Al-Aly’s findings show cardioprotective effects of the coronavirus vaccine, but the results may come as a surprise to some, as vaccine-associated myocarditis, or inflammation of the heart muscle, was an early concern with the mRNA formulation. Side effects were mainly seen in young men. Notably, studies have found that vaccine-associated myocarditis is significantly milder than the myocarditis caused by actual COVID-19 infection.
Researchers say there are multiple potential links between the coronavirus and heart health, including increased inflammation caused by the infection and direct damage to heart tissue by the virus. Infection also increases the risk of COVID-19 and other persistent symptoms. Despite this, the uptake of COVID-19 vaccines among older adults is less than half of the uptake of influenza vaccines.
“In a situation where more than half of the population is not choosing to get an update, even if it’s high risk, people don’t see it as a medical necessity, and the way to prove the risks and benefits would be to do a large randomized trial. I thought the new NIH would be able to answer those questions, but that doesn’t seem to be the case,” Khalif said.
Another new study in JAMA Internal Medicine, led by Ryan Wiegand and researchers at the Centers for Disease Control and Prevention, evaluated the effectiveness of 2024-2025 coronavirus vaccines in the United States. Among vaccinated people, the likelihood of a coronavirus-related emergency room or urgent care visit was reduced. For adults 18 years and older, the vaccine’s effectiveness against severe disease was 41%.
Bill Hanage, a professor of epidemiology at Harvard University who was not involved in the studies, told STAT that he was struck by the Wiegand study’s finding that “the coronavirus vaccine is about as effective as the influenza vaccine in the short term.” He added: “It’s worth mentioning that influenza only recently overtook COVID-19 as the most important respiratory cause of illness and death in the United States, and that was during a pretty bad flu season. COVID-19 vaccines are still protective and are still keeping people out of the hospital.”

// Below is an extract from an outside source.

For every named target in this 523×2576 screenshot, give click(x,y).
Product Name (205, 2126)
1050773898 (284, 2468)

A study funded by the European Center for Disease Prevention and Control, also published Monday in JAMA Network Open, showed similar efficacy of coronavirus vaccines in the 2025-2026 season for older adults in Europe. Researchers, including numerous European epidemiologists and public health experts, evaluated individuals aged 60 and older in multiple European countries and found that the vaccine was about 55% effective in protecting participants from symptomatic disease for two months after vaccination. Vaccine uptake is declining in Europe, but the authors told STAT that new annual vaccines are being updated based on “new coronavirus vaccine strains that match circulating viruses and are likely to be more effective.” The study said low vaccination coverage and high efficacy “suggests that unvaccinated vulnerable populations are missing out on the opportunity to prevent symptomatic COVID-19 infection.”
When asked about how individuals should consider their own decisions about getting a coronavirus vaccine, Khalif told STAT, “If you’re the type of person who is skeptical or unsure about vaccines, and the risk is low, then there’s an argument that the benefit is small enough that on an absolute scale it’s not one of the most important health decisions you’ll make.” But he also added, “The evidence shows that the benefits outweigh the risks…My general thought for me and the people I care about is to get the update. Make sure those at high risk get the update.”
Similarly, Al-Aly pointed out to STAT that individuals need to weigh up the pros and cons of vaccination for themselves. When it comes to heart health, especially for older adults and people with comorbidities, “withholding vaccination leaves a lot of protection behind,” he said.